TM: How has sex and queerness changed in literature since you were a young student learning to write to now as a teacher teaching others to write?

GG: I think it’s hard to say anything that is really true about that. I’ll hear others and hear myself talking in really simplistic ways about that, but I actually don’t think it’s simple. I think queer sex, but also sex in general, I feel our culture is constantly losing and having to reinvent the resources for addressing sex in art.

I often hear this narrative that people weren’t writing queer sex before the 1980s or stopped in the 1980s because of the AIDS epidemic but started again in the 2000s. I think if you look closely, none of that is true. Gordon Merrick wrote The Lord Won’t Mind trilogy which is still jaw-droppingly explicit and that first book came out in 1970. Maybe there is more latitude for explicitness in mainstream publishing right now in this moment. I do think there is more latitude for a range of possibilities for queer life. It doesn’t shock me if there is a book about a monogamous gay couple or if there is a novel with a polyamorous community. I think there is much more acknowledgment that various ways of life are legitimate and have a place in literature.

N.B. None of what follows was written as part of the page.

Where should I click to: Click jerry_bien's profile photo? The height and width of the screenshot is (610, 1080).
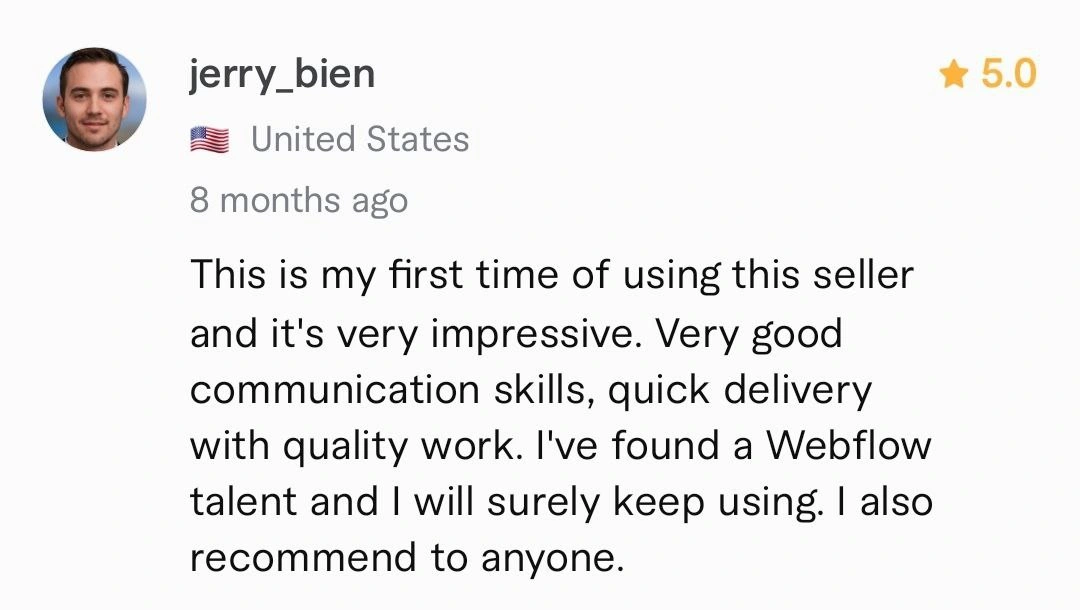click(x=95, y=99)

Something I think about in Cleanness is anal sex and it does feel our culture is very adverse to talking about anal sex and especially anal sex between men. In What Belongs to You, there is no representation of anal sex. In Cleanness there is a lot of it. I wanted to think of anality and what it means to try to represent that in a way that doesn’t let people look away from it. I do think a lot of acceptance of queer people in our culture is dependent on not thinking about men fucking each other. Writing that book has made me more sensitive to anality in general in literature. D.H. Lawrence in Lady Chatterly’s Lover is so good about writing about anal sex and it is jaw-dropping to see how willing he is to go there.

So every time I think our age has allowed us to do x, y, or z, I look back and realize others were able do it.